- [PROBLEM]:
An exact reprint of all the records is the expected answer.

- [INPUT]:
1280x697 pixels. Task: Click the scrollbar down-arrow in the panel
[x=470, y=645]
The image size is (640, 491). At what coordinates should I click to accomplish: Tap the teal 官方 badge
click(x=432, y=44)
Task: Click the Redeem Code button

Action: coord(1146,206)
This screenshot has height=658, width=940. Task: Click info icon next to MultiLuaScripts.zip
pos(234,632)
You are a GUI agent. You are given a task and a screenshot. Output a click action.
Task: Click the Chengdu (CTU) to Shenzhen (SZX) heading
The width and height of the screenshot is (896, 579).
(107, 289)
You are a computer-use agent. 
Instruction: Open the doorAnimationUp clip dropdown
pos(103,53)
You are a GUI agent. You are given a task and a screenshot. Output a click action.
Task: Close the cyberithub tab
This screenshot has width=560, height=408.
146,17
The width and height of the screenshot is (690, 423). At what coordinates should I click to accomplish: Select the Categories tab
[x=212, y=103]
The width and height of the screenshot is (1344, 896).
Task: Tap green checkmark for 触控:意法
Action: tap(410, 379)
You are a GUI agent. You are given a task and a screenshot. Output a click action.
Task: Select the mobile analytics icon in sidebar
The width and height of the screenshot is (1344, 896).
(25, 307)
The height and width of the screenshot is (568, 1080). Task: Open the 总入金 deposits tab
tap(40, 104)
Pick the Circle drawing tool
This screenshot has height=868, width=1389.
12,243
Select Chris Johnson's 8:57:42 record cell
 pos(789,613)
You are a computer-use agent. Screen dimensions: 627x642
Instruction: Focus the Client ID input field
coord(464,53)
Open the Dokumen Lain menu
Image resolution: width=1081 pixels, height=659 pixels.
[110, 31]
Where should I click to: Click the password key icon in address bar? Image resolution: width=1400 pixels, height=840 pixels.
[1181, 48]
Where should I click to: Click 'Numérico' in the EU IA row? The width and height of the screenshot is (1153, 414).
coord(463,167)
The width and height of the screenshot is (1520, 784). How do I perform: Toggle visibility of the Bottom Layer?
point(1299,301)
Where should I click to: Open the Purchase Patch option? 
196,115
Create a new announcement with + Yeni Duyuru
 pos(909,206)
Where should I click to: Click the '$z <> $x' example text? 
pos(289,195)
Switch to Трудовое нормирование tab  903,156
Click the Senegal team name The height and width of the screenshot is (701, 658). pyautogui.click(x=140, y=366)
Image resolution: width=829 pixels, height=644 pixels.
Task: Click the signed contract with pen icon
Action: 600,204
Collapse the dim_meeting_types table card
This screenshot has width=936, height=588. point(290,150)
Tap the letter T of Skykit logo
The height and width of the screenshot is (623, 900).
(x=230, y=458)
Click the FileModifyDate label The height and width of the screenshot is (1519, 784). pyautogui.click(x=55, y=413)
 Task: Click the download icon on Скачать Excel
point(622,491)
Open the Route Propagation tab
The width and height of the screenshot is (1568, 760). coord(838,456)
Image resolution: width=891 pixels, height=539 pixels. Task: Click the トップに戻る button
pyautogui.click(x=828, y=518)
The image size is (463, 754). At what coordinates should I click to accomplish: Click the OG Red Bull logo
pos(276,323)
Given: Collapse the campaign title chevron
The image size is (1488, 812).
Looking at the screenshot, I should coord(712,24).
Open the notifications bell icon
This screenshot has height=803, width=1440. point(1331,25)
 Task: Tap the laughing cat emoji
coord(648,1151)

- [SOLUTION TO THIS EXERCISE]:
1280x697 pixels. Task: Click the scrollbar down-arrow in the panel
[x=470, y=645]
The image size is (640, 491). At what coordinates should I click to accomplish: Tap the teal 官方 badge
click(x=432, y=44)
Task: Click the Redeem Code button

Action: coord(1146,206)
This screenshot has height=658, width=940. Task: Click info icon next to MultiLuaScripts.zip
pos(234,632)
You are a GUI agent. You are given a task and a screenshot. Output a click action.
Task: Click the Chengdu (CTU) to Shenzhen (SZX) heading
The width and height of the screenshot is (896, 579).
(107, 289)
You are a computer-use agent. 
Instruction: Open the doorAnimationUp clip dropdown
pos(103,53)
You are a GUI agent. You are given a task and a screenshot. Output a click action.
Task: Close the cyberithub tab
This screenshot has width=560, height=408.
146,17
The width and height of the screenshot is (690, 423). At what coordinates should I click to accomplish: Select the Categories tab
[x=212, y=103]
The width and height of the screenshot is (1344, 896).
Task: Tap green checkmark for 触控:意法
Action: tap(410, 379)
You are a GUI agent. You are given a task and a screenshot. Output a click action.
Task: Select the mobile analytics icon in sidebar
The width and height of the screenshot is (1344, 896).
(25, 307)
The height and width of the screenshot is (568, 1080). Task: Open the 总入金 deposits tab
tap(40, 104)
Pick the Circle drawing tool
This screenshot has height=868, width=1389.
12,243
Select Chris Johnson's 8:57:42 record cell
 pos(789,613)
You are a computer-use agent. Screen dimensions: 627x642
Instruction: Focus the Client ID input field
coord(464,53)
Open the Dokumen Lain menu
Image resolution: width=1081 pixels, height=659 pixels.
[110, 31]
Where should I click to: Click the password key icon in address bar? Image resolution: width=1400 pixels, height=840 pixels.
[1181, 48]
Where should I click to: Click 'Numérico' in the EU IA row? The width and height of the screenshot is (1153, 414).
coord(463,167)
The width and height of the screenshot is (1520, 784). How do I perform: Toggle visibility of the Bottom Layer?
point(1299,301)
Where should I click to: Open the Purchase Patch option? 
196,115
Create a new announcement with + Yeni Duyuru
 pos(909,206)
Where should I click to: Click the '$z <> $x' example text? 
pos(289,195)
Switch to Трудовое нормирование tab  903,156
Click the Senegal team name The height and width of the screenshot is (701, 658). pyautogui.click(x=140, y=366)
Image resolution: width=829 pixels, height=644 pixels.
Task: Click the signed contract with pen icon
Action: 600,204
Collapse the dim_meeting_types table card
This screenshot has width=936, height=588. point(290,150)
Tap the letter T of Skykit logo
The height and width of the screenshot is (623, 900).
(x=230, y=458)
Click the FileModifyDate label The height and width of the screenshot is (1519, 784). pyautogui.click(x=55, y=413)
 Task: Click the download icon on Скачать Excel
point(622,491)
Open the Route Propagation tab
The width and height of the screenshot is (1568, 760). coord(838,456)
Image resolution: width=891 pixels, height=539 pixels. Task: Click the トップに戻る button
pyautogui.click(x=828, y=518)
The image size is (463, 754). At what coordinates should I click to accomplish: Click the OG Red Bull logo
pos(276,323)
Given: Collapse the campaign title chevron
The image size is (1488, 812).
Looking at the screenshot, I should coord(712,24).
Open the notifications bell icon
This screenshot has height=803, width=1440. point(1331,25)
 Task: Tap the laughing cat emoji
coord(648,1151)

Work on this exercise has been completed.